### PROMPT
Copy the material again word for word, everything from the line containing "The image size is (1544, 803)." down to the end of the material, including both of those ends.

### MATERIAL PROVIDED
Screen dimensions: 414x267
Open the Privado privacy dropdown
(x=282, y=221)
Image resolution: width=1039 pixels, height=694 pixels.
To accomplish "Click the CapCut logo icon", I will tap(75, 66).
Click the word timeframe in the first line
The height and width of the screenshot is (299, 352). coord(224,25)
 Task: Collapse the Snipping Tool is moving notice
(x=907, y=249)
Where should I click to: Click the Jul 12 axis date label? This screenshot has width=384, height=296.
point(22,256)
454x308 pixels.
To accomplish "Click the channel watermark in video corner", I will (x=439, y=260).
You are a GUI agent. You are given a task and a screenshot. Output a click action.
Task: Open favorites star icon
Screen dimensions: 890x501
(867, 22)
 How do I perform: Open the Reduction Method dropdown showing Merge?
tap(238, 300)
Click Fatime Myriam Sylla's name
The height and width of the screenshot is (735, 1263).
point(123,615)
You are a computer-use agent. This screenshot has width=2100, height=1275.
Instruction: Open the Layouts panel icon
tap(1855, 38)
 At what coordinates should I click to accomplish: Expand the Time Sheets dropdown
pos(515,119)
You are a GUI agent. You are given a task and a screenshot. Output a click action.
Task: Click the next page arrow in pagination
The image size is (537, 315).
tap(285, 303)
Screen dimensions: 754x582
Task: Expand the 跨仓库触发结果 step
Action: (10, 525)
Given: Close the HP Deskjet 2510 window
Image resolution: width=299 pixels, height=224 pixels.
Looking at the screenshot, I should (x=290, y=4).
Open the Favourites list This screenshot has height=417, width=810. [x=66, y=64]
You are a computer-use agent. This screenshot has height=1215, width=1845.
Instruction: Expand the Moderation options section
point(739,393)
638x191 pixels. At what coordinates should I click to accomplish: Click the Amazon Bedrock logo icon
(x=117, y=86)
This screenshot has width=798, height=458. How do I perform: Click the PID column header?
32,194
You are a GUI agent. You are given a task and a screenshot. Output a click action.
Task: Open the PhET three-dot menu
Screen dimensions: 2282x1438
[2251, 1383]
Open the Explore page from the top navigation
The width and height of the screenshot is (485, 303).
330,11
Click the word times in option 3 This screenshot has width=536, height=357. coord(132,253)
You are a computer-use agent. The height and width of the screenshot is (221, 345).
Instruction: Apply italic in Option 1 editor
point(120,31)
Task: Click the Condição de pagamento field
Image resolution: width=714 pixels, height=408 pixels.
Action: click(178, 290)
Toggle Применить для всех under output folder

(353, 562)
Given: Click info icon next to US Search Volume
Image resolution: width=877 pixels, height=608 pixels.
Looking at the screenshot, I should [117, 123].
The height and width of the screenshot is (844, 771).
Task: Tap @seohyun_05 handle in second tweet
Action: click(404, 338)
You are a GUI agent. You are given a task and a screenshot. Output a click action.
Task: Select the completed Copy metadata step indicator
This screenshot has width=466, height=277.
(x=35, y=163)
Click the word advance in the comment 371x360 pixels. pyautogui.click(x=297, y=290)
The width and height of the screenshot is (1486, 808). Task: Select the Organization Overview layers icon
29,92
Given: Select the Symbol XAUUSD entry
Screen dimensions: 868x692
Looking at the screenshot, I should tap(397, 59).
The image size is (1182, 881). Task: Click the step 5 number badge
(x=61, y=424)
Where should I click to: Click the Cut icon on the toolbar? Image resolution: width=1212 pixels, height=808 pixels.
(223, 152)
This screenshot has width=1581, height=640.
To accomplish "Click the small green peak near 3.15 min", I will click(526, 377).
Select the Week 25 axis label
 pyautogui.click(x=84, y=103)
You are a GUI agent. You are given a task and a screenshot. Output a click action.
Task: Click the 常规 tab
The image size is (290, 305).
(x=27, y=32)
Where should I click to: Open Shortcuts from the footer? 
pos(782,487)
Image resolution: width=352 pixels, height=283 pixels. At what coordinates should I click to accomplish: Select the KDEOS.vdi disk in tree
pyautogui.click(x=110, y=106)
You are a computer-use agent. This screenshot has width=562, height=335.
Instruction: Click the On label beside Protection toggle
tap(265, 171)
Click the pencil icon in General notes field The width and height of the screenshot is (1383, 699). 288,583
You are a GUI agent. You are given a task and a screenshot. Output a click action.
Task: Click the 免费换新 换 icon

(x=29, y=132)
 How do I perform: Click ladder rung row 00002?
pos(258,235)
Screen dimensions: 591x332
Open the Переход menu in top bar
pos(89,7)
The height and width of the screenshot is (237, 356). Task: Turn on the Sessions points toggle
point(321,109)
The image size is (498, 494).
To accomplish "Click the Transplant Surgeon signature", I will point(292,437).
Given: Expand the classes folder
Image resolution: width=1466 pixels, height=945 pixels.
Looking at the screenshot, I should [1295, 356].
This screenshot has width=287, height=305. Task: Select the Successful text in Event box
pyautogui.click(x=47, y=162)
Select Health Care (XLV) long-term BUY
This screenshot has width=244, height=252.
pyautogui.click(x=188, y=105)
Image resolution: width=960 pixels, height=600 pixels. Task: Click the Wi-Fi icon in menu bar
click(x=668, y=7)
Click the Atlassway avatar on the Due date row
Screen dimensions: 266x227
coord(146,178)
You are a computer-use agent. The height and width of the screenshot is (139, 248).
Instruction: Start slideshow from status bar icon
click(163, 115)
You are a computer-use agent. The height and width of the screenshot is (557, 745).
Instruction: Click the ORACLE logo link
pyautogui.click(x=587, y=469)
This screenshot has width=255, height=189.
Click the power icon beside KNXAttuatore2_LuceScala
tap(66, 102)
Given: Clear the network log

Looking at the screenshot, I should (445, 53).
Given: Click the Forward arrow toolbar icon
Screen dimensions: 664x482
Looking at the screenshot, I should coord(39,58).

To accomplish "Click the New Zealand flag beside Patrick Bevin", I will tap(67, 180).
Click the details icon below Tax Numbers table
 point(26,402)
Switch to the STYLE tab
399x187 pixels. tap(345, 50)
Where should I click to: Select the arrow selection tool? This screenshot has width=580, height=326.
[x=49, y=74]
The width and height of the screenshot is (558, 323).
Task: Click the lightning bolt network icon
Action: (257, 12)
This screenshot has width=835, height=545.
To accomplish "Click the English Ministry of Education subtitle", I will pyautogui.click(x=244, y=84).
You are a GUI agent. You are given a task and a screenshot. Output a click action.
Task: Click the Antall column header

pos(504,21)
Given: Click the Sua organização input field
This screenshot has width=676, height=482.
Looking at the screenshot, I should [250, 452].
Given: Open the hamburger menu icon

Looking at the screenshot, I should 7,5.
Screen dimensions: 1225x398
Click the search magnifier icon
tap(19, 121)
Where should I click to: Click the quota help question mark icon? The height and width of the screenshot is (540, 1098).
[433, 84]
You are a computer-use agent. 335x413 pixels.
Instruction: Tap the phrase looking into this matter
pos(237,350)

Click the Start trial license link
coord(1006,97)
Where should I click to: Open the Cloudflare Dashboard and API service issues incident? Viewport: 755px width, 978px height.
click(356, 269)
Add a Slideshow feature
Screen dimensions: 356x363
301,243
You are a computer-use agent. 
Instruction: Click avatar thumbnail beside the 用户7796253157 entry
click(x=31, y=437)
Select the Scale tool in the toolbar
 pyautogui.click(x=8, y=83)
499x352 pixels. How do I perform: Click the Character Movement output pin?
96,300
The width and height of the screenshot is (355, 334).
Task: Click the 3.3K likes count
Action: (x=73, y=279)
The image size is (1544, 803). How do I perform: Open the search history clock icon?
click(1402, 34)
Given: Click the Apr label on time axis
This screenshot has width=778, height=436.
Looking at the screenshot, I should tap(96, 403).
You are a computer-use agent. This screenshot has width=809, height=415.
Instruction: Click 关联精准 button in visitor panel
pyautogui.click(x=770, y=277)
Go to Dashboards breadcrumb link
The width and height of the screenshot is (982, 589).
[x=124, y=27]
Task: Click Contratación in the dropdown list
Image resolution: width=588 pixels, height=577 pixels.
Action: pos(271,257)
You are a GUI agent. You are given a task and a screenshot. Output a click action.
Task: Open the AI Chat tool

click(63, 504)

### RESULT OF THE EXERCISE
The image size is (1544, 803). How do I perform: Open the search history clock icon?
click(1402, 34)
Given: Click the Apr label on time axis
This screenshot has width=778, height=436.
Looking at the screenshot, I should tap(96, 403).
You are a computer-use agent. This screenshot has width=809, height=415.
Instruction: Click 关联精准 button in visitor panel
pyautogui.click(x=770, y=277)
Go to Dashboards breadcrumb link
The width and height of the screenshot is (982, 589).
[x=124, y=27]
Task: Click Contratación in the dropdown list
Image resolution: width=588 pixels, height=577 pixels.
Action: pos(271,257)
You are a GUI agent. You are given a task and a screenshot. Output a click action.
Task: Open the AI Chat tool

click(63, 504)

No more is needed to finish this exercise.